Businessman with files

By Taylor Anderson

On January 14, 2016, the Fourth Circuit issued its published opinion regarding the civil case Cisson v. C.R. Bard, Inc. The appellant, transvaginal mesh proprietor C.R. Bard, Incorporated (“Bard”), raised four issues on appeal. In addition, the appellee, Donna Cisson (“Cisson”) cross-appealed the district court’s finding regarding punitive damages. The Fourth Circuit affirmed the district court’s judgment as to all issues raised on appeal.

Cisson Alleged Design Defect

On May 6, 2009, Cisson was implanted with the Avaulta Plus, a transvaginal mesh medical device developed and marketed by Bard. This device addressed pelvic organ prolapse and stress urinary incontinence. Three months after implantation, Cisson’s doctor diagnosed her with “an adhesion band” of scar tissue that was causing Cisson pain. Dr. Raybon resected the mesh, which involved cutting out a thick band of scar tissue and mesh encased in the tissue. A few months later, Cisson went to a different doctor who explanted the Avaulta Plus from Cisson’s body, although complete removal of the mesh was not possible.

Complaining that the surgical mesh marketed by Bard caused ongoing “loss of sexual feeling” and “severe pain with intercourse and otherwise,” Cisson filed a lawsuit against Bard in March 2011. Cisson’s claims for design defect, failure to warn, and loss of consortium proceeded to trial.

Cisson presented evidence that the Avaulta Plus caused her injuries. Furthermore, Cisson also presented evidence that painted a picture of Bard as ignoring the warning signs that its product could cause injuries. One piece of such evidence was a material data safety sheet (“MSDS”) received from the corporation that manufactured the polypropylene pallets used to extrude the Avaulta Plus mesh. The MSDS contained an explicit warning that polypropylene should not be used in short- or long-term human implantations.

Ultimately, the jury credited Cisson’s evidence, awarding damages for the design defect and failure to warn claims. The jury awarded Cisson $250,000 in compensatory damages and awarded an additional $1.75 million in punitive damages. The punitive damages award was split pursuant to a Georgia statute, with seventy-five percent going to the State of Georgia and twenty-five percent going to Cisson. The jury returned a verdict for Bard on the consortium claim. Bard timely appealed.

================================

◆ Exercise set ◆
[a] Transcribe the part of the Cisson v. C.R. Bard case summary that opens with the words containing "Complaining that the" and closes with "long-term human implantations.".
[b] From the Cisson v. C.R. Bard case summary, render this sentence in Spanish: "This device addressed pelvic organ prolapse and stress urinary incontinence."
[c] Write the next part of the case summary on Cisson v. C.R. Bard, picking up after its final sentence.
The material that comes next is from a different source than the text about the Cisson case.

◆ Provided data ◆
================================

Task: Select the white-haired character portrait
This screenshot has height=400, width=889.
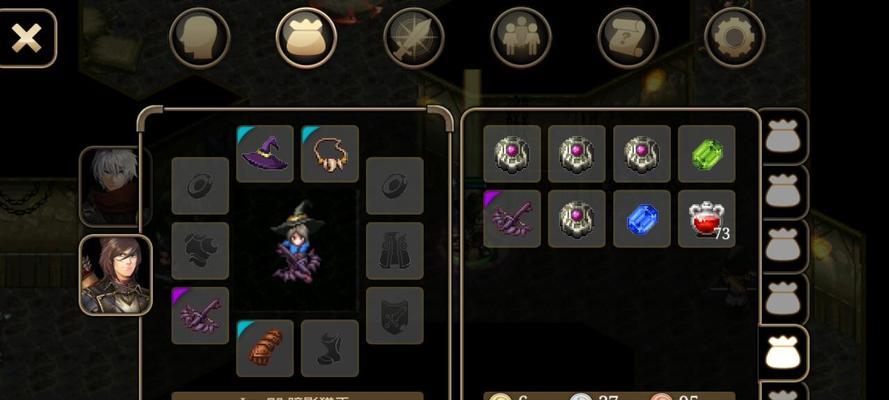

================================

◆ Answers by task ◆
[a]
Complaining that the surgical mesh marketed by Bard caused ongoing “loss of sexual feeling” and “severe pain with intercourse and otherwise,” Cisson filed a lawsuit against Bard in March 2011. Cisson’s claims for design defect, failure to warn, and loss of consortium proceeded to trial.

Cisson presented evidence that the Avaulta Plus caused her injuries. Furthermore, Cisson also presented evidence that painted a picture of Bard as ignoring the warning signs that its product could cause injuries. One piece of such evidence was a material data safety sheet (“MSDS”) received from the corporation that manufactured the polypropylene pallets used to extrude the Avaulta Plus mesh. The MSDS contained an explicit warning that polypropylene should not be used in short- or long-term human implantations.

[b] Este dispositivo trataba el prolapso de órganos pélvicos y la incontinencia urinaria de esfuerzo.

[c]
Bard Believed Compliance Evidence Should Have Been Admissible

Bard’s first issue on appeal was that the district court abused its discretion by granting Cisson’s motion in limine asking the court to exclude all evidence that Bard had complied with the Food & Drug Administration’s (“FDA”) 510(k) process. The district court excluded the evidence under Federal Rule of Evidence 402 for lack of relevance and under Rule 403 for being substantially more prejudicial than probative.

After noting that district courts have “broad discretion” in deciding whether “the probative value of evidence is substantially outweighed by the danger of unfair prejudice, misleading the jury, or confusion of the issues” under Rule 403, the Fourth Circuit affirmed the district court’s ruling. The Fourth Circuit focused mainly on the fact that Bard’s compliance with the FDA’s 501(k) process did not prove that the product was safe. This alone presented substantial dangers of misleading the jury and confusing the issues. The district court excluded this compliance evidence so that the jury would not confuse Bard’s compliance with the safety of Bard’s product, and the Fourth Circuit affirmed this decision.

The Fourth Circuit did not reach the district court’s ruling that that 501(k) evidence could be excluded as irrelevant under Rule 402 because the evidence was properly excluded under Rule 403.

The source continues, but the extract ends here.